_YOUR ASSIGNMENT_
Lines that include "button" make up the answer; copy all of them from the data below.
Top of DATASET EXCERPTS
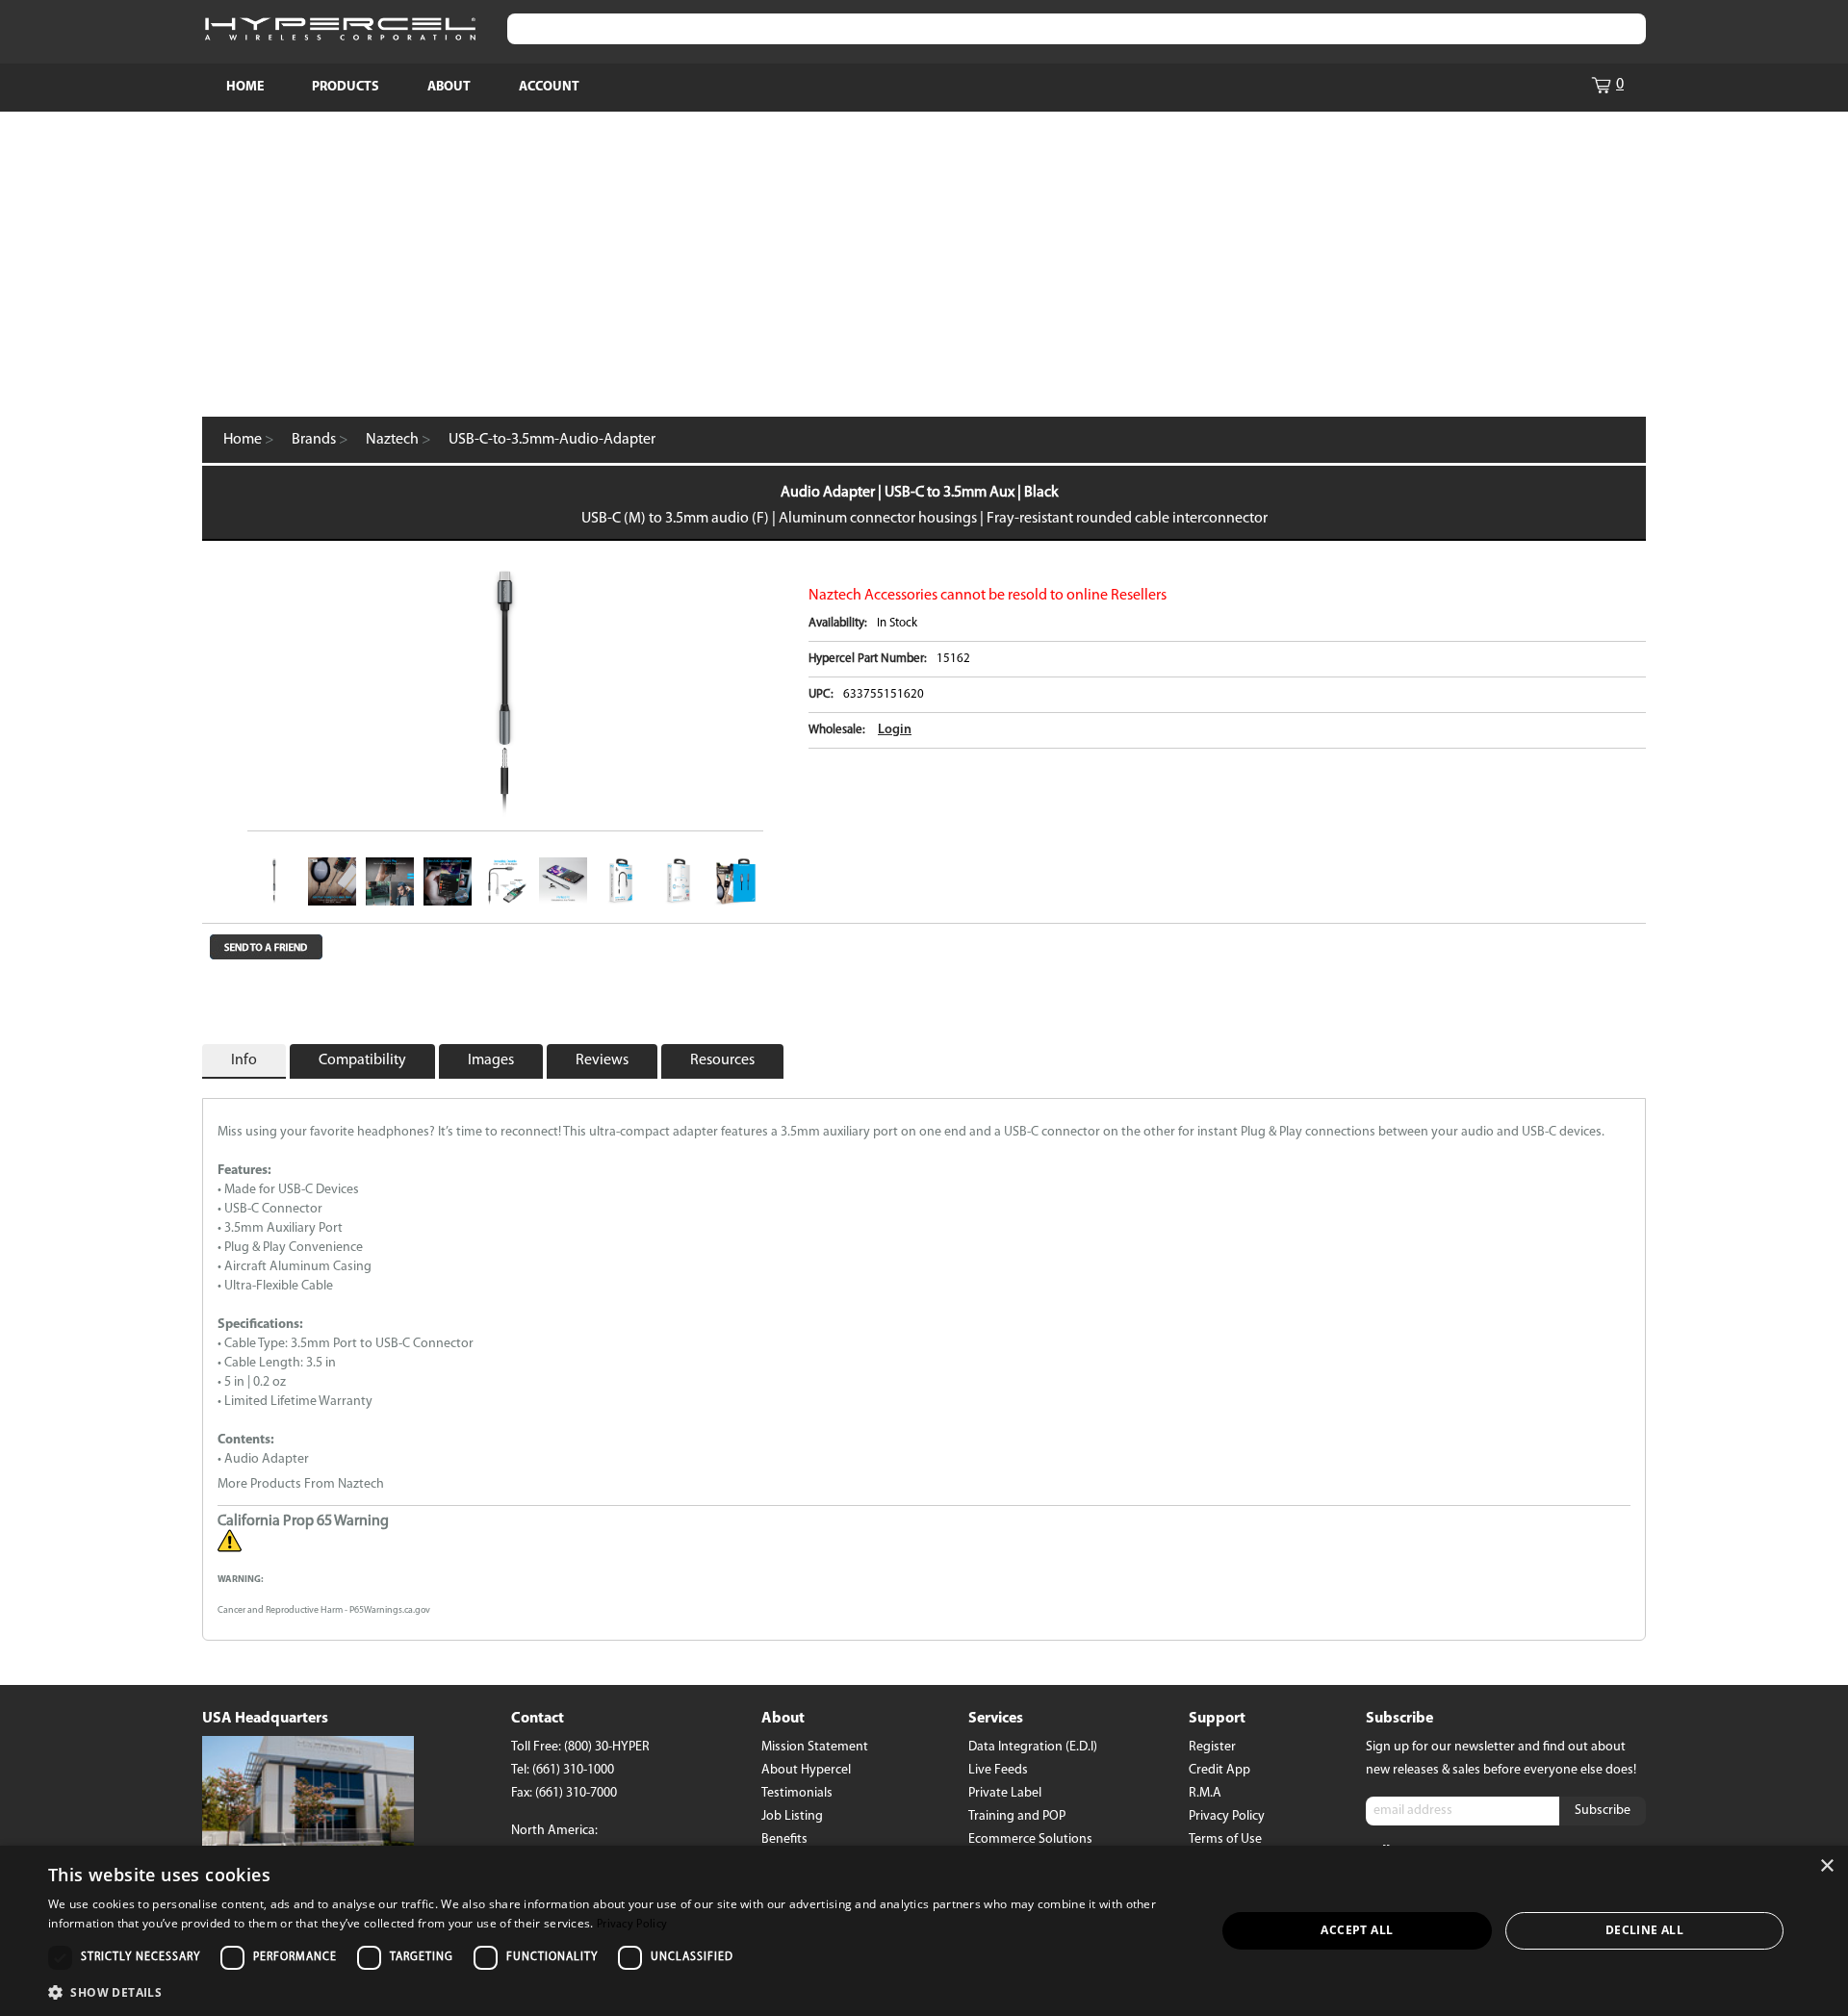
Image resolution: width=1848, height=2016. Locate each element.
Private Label (1004, 1793)
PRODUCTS (345, 87)
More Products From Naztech (301, 1484)
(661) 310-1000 (573, 1770)
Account (549, 87)
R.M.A (1205, 1793)
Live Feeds (998, 1770)
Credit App (1219, 1770)
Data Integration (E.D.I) (1032, 1747)
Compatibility (362, 1060)
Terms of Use (1225, 1839)
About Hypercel (806, 1770)
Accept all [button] (1357, 1930)
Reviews (602, 1060)
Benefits (784, 1839)
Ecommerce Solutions (1030, 1839)
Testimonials (797, 1793)
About (449, 87)
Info (244, 1060)
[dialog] (924, 1931)
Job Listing (792, 1816)
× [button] (1826, 1866)
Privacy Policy (1227, 1816)
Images (491, 1060)
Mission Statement (814, 1747)
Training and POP (1016, 1816)
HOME (245, 87)
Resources (722, 1060)
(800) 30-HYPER (607, 1747)
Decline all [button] (1644, 1930)
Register (1212, 1747)
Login (894, 730)
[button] (614, 1991)
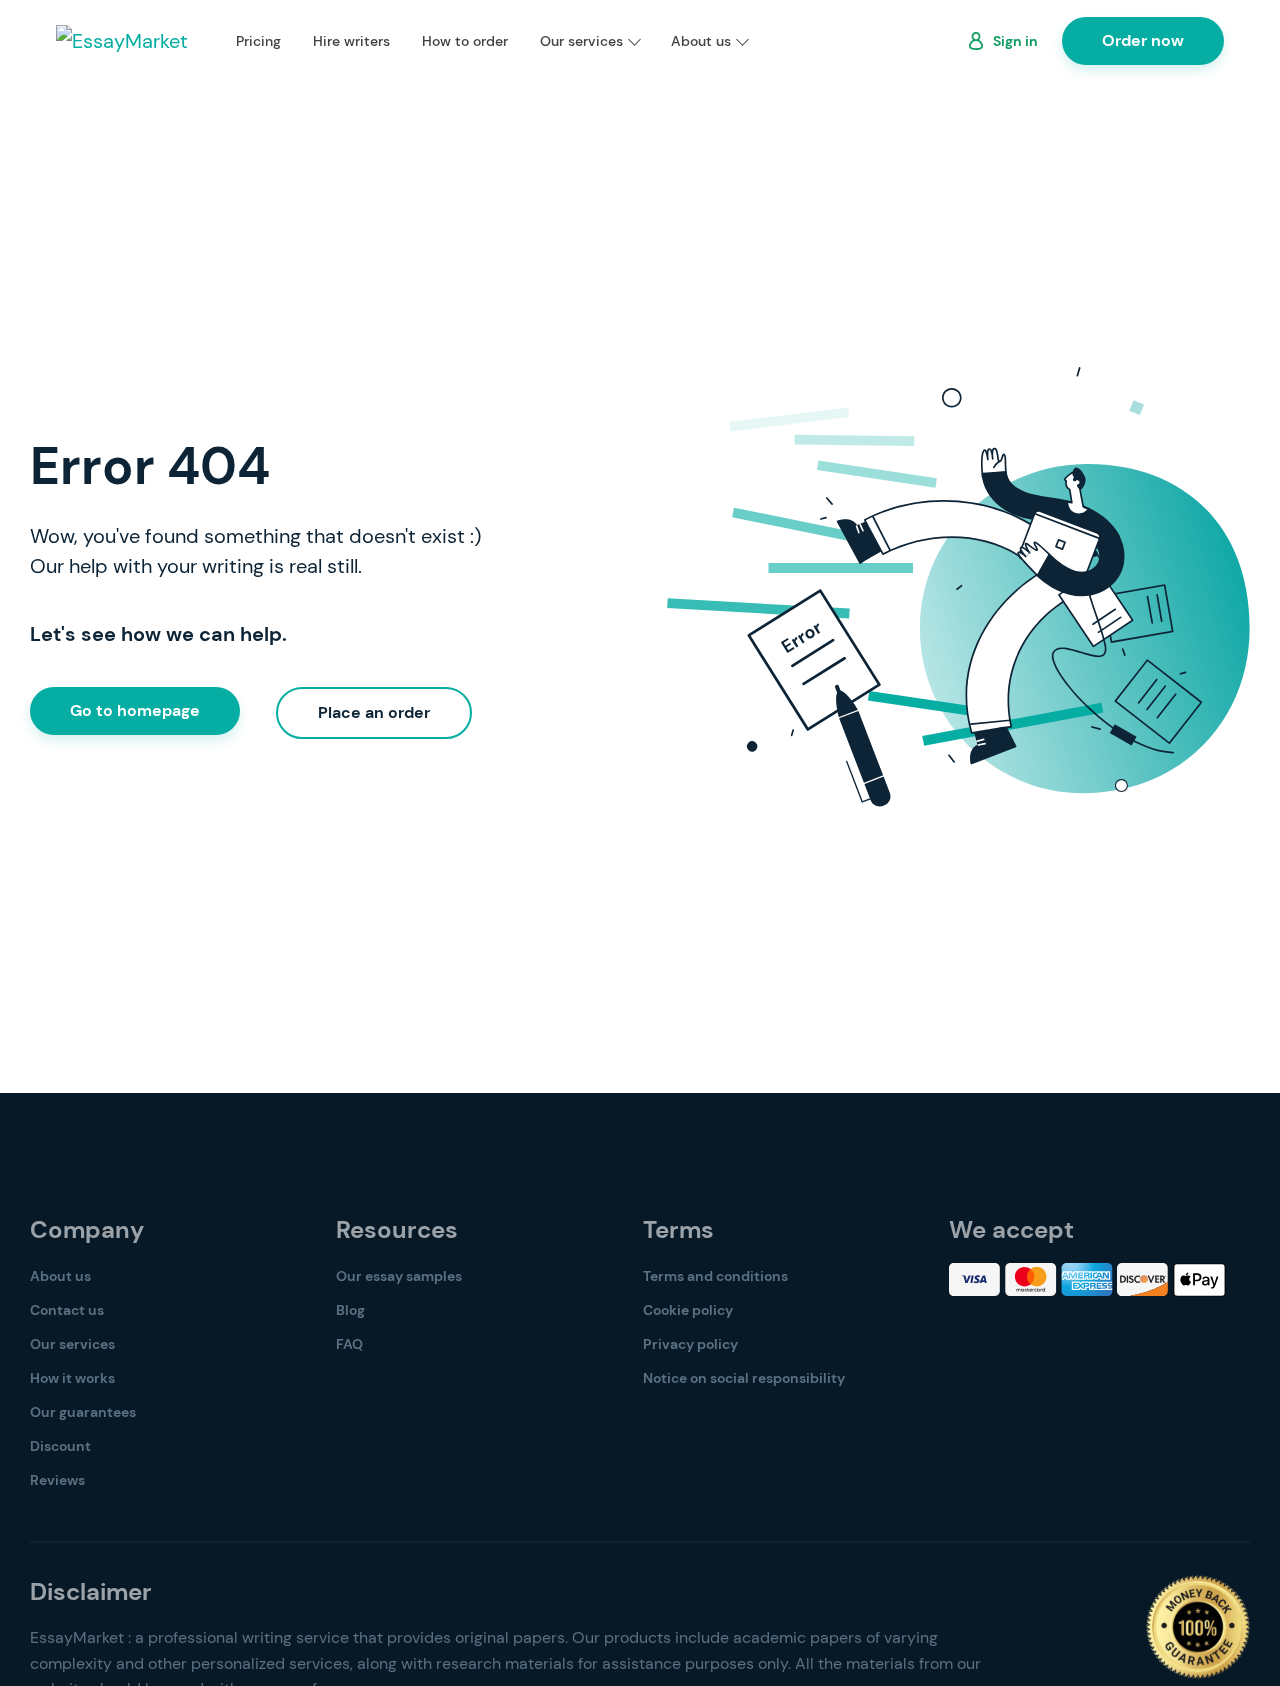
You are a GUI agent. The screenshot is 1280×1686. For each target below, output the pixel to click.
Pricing (258, 41)
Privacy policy (690, 1344)
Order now (1143, 40)
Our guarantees (83, 1412)
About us (701, 41)
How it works (72, 1378)
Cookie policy (688, 1310)
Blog (350, 1310)
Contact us (67, 1310)
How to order (465, 41)
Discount (60, 1446)
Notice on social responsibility (744, 1378)
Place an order (374, 712)
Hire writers (351, 41)
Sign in (1015, 41)
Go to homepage (135, 710)
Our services (581, 41)
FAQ (349, 1344)
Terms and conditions (715, 1276)
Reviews (57, 1480)
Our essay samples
Bottom of DATASET EXCERPTS
_RESPONSE AREA_
Accept all [button] (1357, 1930)
× [button] (1826, 1866)
Decline all [button] (1644, 1930)
[button] (614, 1991)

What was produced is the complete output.